• _TASK DETAILS_: Output only the stretch of the listing that starts at the line containing "Where should I click to: Open the Full" and ends at the line containing "Image resolution: width=994", reproduced exactly with both ends.
*** Opening DATA FOR THIS EXERCISE ***
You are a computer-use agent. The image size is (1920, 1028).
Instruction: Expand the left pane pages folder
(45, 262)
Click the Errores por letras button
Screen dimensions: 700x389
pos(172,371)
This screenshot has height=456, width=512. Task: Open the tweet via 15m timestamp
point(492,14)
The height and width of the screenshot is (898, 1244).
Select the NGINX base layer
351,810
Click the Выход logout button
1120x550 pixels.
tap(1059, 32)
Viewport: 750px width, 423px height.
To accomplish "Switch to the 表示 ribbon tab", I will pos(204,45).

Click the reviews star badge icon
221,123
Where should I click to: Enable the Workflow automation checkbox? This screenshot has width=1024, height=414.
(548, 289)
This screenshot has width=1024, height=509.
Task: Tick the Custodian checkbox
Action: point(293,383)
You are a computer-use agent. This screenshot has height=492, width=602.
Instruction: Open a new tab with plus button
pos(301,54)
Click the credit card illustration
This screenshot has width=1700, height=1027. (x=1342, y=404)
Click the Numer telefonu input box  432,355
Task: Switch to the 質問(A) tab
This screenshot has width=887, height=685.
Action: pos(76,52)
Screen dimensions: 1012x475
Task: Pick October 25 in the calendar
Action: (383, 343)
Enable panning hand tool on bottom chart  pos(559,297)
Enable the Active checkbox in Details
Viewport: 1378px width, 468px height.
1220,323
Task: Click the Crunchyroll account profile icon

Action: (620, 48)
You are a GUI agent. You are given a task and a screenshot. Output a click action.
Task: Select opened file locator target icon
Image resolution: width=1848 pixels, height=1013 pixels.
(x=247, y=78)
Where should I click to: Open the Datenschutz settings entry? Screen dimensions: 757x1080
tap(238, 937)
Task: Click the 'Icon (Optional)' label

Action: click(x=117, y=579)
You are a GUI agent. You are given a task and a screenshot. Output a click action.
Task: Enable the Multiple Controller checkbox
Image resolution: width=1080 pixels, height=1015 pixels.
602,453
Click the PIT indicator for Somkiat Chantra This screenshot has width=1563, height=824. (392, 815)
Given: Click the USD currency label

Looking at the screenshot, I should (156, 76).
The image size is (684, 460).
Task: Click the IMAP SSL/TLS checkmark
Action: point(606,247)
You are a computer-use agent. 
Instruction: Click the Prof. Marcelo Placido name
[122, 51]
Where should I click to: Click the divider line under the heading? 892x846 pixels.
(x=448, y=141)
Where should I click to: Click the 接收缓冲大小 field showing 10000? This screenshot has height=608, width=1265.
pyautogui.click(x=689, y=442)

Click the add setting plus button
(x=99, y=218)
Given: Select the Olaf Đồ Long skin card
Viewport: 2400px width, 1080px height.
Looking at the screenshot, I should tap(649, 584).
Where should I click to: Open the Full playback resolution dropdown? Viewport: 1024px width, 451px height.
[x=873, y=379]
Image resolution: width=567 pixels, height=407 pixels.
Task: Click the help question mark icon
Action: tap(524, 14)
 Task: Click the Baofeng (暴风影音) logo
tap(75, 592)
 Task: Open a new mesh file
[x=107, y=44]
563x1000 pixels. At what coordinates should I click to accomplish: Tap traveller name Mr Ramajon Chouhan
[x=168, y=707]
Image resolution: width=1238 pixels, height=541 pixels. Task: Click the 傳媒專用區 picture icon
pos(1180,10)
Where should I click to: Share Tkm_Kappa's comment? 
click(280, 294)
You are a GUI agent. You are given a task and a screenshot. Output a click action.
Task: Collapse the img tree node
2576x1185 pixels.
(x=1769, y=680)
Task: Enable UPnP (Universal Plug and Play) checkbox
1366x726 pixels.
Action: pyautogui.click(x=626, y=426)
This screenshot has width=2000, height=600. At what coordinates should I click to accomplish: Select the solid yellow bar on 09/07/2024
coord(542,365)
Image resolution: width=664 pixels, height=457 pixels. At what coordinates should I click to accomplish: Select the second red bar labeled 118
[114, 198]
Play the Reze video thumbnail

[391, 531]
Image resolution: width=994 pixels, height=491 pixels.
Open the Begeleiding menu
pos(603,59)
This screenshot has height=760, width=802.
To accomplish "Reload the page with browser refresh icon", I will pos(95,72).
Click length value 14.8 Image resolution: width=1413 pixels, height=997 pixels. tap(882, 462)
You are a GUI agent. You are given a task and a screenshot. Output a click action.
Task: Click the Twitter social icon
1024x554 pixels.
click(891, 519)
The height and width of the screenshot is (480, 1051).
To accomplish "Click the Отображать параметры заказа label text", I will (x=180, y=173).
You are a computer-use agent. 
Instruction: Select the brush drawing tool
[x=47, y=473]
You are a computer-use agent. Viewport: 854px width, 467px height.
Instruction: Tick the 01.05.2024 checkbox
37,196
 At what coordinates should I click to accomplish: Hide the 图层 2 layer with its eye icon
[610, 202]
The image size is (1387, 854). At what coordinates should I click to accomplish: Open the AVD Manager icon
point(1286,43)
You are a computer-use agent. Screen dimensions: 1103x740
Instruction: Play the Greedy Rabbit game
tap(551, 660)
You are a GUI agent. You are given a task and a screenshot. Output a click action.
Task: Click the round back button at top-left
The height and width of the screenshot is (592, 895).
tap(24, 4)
*** Closing DATA FOR THIS EXERCISE ***
• _RESPONSE TO THE TASK_:
Where should I click to: Open the Full playback resolution dropdown? Viewport: 1024px width, 451px height.
[x=873, y=379]
Image resolution: width=567 pixels, height=407 pixels.
Task: Click the help question mark icon
Action: tap(524, 14)
 Task: Click the Baofeng (暴风影音) logo
tap(75, 592)
 Task: Open a new mesh file
[x=107, y=44]
563x1000 pixels. At what coordinates should I click to accomplish: Tap traveller name Mr Ramajon Chouhan
[x=168, y=707]
Image resolution: width=1238 pixels, height=541 pixels. Task: Click the 傳媒專用區 picture icon
pos(1180,10)
Where should I click to: Share Tkm_Kappa's comment? 
click(280, 294)
You are a GUI agent. You are given a task and a screenshot. Output a click action.
Task: Collapse the img tree node
2576x1185 pixels.
(x=1769, y=680)
Task: Enable UPnP (Universal Plug and Play) checkbox
1366x726 pixels.
Action: pyautogui.click(x=626, y=426)
This screenshot has width=2000, height=600. At what coordinates should I click to accomplish: Select the solid yellow bar on 09/07/2024
coord(542,365)
Image resolution: width=664 pixels, height=457 pixels. At what coordinates should I click to accomplish: Select the second red bar labeled 118
[114, 198]
Play the Reze video thumbnail

[391, 531]
Image resolution: width=994 pixels, height=491 pixels.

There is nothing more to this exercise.